- SOURCE TEXT -
— Begin —

President Joe Biden participates in a CNN town hall at the Baltimore Center Stage Pearlstone Theater, on Oct. 21, 2021. During the Baltimore event he called on wealthy Americans to "chip in" and pay their fair share of taxes. At stake for Democrats is how to pay for a spending bill on education, health care, and climate change.
Evan Vucci/AP

What the rich pay

Nearly 6 in 10 Americans believe corporations and wealthy people don’t pay their fair share of taxes, according to an April 2021 poll by the Pew Research Center. 

So how much do they really pay? A new White House report estimates that America's richest 400 families paid an average 8.2% federal income tax rate over the past decade. That’s lower than the lowest of the country’s seven tax brackets.

That math involves certain assumptions that not all would agree with. But in a concrete example, investigative journalism nonprofit ProPublica analyzed a trove of leaked IRS data and found that in 2018 the 25 richest Americans were worth $1.1 trillion – the equivalent of 14.3 million American wage earners combined. Yet according to their analysis, the top 25 paid a combined $1.9 billion in personal federal taxes, compared with $143 billion for the wage earners. 

In certain years, Jeff Bezos, Elon Musk, Michael Bloomberg, Carl Icahn, and George Soros didn’t pay a penny in federal income taxes, according to an analysis of leaked IRS data obtained by ProPublica.

Much of that is due to billionaires hiring accountants and lawyers to help them utilize loopholes in the tax code, which is legal. And in recent years, the IRS’s ability to conduct audits has decreased, particularly when it comes to complex tax returns, according to Natasha Sarin, deputy assistant secretary for economic policy at the Treasury Department. Since 2010, the number of IRS agents has fallen about 20% to just over 75,000, of which fewer than 3,000 focus on investigations.

So in a separate initiative, Democrats are proposing to essentially double the IRS’s manpower. They also plan to require banks to notify the IRS when $10,000 or more of non-wage income goes into or comes out of an individual’s accounts in a given year, a tool which supporters say will help the agency better enforce wealthy individuals’ compliance. 

“As a matter of fairness and as a matter of revenue, you really focus on compliance in a meaningful space by which you can make significant progress,” said Ms. Sarin on a webinar moderated by the Committee for a Responsible Budget on Oct. 26.

“Dynastic wealth”

Senator Wyden has been working on his proposal since 2019. It aims to change a two-tiered system in which everyday Americans like nurses and firefighters pay annual taxes but wealthier individuals can defer taxation on the appreciation of their stock portfolio and other assets in a cycle that he describes as “fuel[ing] the concentration of dynastic wealth.”

— End —

- SUPPLIED MATERIAL -
— Begin —

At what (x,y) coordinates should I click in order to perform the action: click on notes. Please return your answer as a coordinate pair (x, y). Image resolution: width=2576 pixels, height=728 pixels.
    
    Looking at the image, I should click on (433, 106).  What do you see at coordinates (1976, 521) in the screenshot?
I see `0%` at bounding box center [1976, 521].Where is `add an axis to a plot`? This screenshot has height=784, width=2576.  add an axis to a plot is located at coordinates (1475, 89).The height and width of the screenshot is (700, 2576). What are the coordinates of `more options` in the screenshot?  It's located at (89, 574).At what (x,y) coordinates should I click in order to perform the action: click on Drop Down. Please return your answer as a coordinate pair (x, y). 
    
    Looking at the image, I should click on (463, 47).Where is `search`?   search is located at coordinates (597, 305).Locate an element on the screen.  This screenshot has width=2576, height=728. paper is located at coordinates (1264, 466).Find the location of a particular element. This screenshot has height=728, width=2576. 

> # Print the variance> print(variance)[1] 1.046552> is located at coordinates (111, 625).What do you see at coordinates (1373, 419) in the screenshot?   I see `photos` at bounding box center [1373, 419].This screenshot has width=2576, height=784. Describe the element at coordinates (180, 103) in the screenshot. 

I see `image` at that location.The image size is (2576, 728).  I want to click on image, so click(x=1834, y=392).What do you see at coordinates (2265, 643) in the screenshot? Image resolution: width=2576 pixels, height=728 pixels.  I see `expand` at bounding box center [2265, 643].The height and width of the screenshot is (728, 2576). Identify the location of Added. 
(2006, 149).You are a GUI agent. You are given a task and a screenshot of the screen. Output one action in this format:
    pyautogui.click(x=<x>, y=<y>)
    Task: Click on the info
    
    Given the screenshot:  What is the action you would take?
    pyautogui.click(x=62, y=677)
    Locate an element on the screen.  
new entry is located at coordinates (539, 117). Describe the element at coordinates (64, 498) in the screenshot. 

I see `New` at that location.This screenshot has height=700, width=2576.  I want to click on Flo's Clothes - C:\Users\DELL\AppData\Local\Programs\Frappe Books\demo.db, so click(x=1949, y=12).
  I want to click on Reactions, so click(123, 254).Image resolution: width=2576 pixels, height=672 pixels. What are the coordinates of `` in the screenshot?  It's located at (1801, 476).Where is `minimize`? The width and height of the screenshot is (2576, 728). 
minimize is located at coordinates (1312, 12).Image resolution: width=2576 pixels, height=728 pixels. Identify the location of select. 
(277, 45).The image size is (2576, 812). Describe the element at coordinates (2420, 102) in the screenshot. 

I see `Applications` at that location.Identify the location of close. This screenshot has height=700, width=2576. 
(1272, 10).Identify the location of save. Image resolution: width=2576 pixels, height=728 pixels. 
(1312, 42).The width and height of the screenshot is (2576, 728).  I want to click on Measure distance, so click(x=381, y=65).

— End —

- TASK REQUIREMENTS -
1. Echo the stretch from "Evan Vucci/AP" through "Pew Research Center." in the article on taxes paid by the wealthy, word for word.
2. Rewrite the paragraph of the article on taxes paid by the wealthy that begins "So in a separate initiative" as a short bulleted list that keeps its main facts.
3. Write the next part of the article on taxes paid by the wealthy, picking up after its final sentence.

- TASK-BY-TASK RESULTS -
1.
Evan Vucci/AP

What the rich pay

Nearly 6 in 10 Americans believe corporations and wealthy people don’t pay their fair share of taxes, according to an April 2021 poll by the Pew Research Center.

2.
- As a separate initiative, Democrats propose roughly doubling the IRS's manpower.
- Banks would have to notify the IRS when $10,000 or more of non-wage income goes into or comes out of an individual's accounts in a given year.
- Supporters say this tool would help the agency better enforce wealthy individuals' compliance.

3.
Under his proposal, America’s billionaires – about 700 citizens – would have to pay taxes each year based on the market value of their portfolios at year’s end. Gains would be taxed, but if they took a loss in a given year, they could count that against gains earned in one of the prior three years.

“It’s a gigantic improvement over the tax system we have now that mostly fails to collect taxes from billionaires,” says Indiana University’s Professor Gamage, who consulted with Senator Wyden on the tax.

Critics are already calling the initiative unworkable and possibly unconstitutional. There’s also the more immediate concern that if billionaires were to lead a sudden sell-off in the stock market before the new tax took effect, that could hurt the retirement accounts of many Americans, at least temporarily.

Sen. Ron Wyden, of Oregon, speaks to reporters following a Democratic strategy meeting at the Capitol in Washington, on Oct. 26, 2021. He introduced a bill that would tax the wealthiest Americans, who currently often see large gains in investment value go untaxed.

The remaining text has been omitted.